WHAT THE EXERCISE ASKS:
Check each line of the listing below for the string "computer", and give only how many lines hold it.

━━ THE DATA

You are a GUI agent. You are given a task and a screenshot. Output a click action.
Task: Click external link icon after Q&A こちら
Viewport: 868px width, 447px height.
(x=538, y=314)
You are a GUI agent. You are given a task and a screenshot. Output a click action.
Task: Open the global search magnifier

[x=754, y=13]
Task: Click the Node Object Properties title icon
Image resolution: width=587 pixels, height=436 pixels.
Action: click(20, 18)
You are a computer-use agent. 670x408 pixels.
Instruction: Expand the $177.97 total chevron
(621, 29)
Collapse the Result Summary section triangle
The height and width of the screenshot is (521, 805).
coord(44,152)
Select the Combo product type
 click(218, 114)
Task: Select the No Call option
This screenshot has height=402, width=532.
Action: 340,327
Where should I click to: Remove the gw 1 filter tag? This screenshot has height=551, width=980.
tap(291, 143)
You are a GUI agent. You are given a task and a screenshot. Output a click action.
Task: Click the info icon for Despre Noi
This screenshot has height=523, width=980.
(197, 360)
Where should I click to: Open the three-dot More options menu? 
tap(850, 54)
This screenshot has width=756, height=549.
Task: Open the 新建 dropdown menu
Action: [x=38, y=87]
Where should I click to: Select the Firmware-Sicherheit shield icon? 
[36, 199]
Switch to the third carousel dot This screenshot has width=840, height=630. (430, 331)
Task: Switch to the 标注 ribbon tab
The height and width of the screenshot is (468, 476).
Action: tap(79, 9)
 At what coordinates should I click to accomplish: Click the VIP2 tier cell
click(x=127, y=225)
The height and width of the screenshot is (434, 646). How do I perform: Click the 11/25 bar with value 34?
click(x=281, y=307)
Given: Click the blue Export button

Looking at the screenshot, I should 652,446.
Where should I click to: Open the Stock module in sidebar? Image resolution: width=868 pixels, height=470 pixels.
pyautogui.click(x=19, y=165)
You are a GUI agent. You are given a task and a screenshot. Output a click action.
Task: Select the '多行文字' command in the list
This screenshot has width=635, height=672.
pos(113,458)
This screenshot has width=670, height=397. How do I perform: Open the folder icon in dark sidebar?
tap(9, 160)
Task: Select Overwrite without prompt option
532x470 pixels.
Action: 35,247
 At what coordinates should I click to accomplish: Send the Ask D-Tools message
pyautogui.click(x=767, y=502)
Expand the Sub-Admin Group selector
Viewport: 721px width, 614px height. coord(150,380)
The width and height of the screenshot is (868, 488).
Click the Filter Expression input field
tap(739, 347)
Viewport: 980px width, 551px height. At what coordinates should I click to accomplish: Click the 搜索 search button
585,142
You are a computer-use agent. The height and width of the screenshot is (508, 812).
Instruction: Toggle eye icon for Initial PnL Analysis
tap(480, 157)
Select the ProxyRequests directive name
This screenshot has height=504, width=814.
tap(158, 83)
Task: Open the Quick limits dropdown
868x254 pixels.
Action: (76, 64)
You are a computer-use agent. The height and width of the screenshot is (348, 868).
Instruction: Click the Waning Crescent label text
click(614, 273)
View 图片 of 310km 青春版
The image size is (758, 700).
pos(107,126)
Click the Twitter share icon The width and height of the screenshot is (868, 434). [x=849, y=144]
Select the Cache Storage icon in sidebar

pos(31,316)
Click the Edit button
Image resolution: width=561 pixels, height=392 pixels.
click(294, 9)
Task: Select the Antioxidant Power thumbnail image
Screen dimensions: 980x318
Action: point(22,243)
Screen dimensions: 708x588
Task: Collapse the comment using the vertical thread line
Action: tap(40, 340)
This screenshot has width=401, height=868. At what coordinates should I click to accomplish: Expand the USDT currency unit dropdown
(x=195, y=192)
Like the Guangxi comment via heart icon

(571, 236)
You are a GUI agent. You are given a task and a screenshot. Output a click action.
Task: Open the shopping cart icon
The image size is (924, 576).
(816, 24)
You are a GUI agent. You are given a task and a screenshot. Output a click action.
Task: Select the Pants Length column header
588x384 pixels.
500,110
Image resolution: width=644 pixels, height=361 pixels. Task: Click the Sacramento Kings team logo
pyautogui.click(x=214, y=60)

━━━━

PROBLEM SOLUTION:
3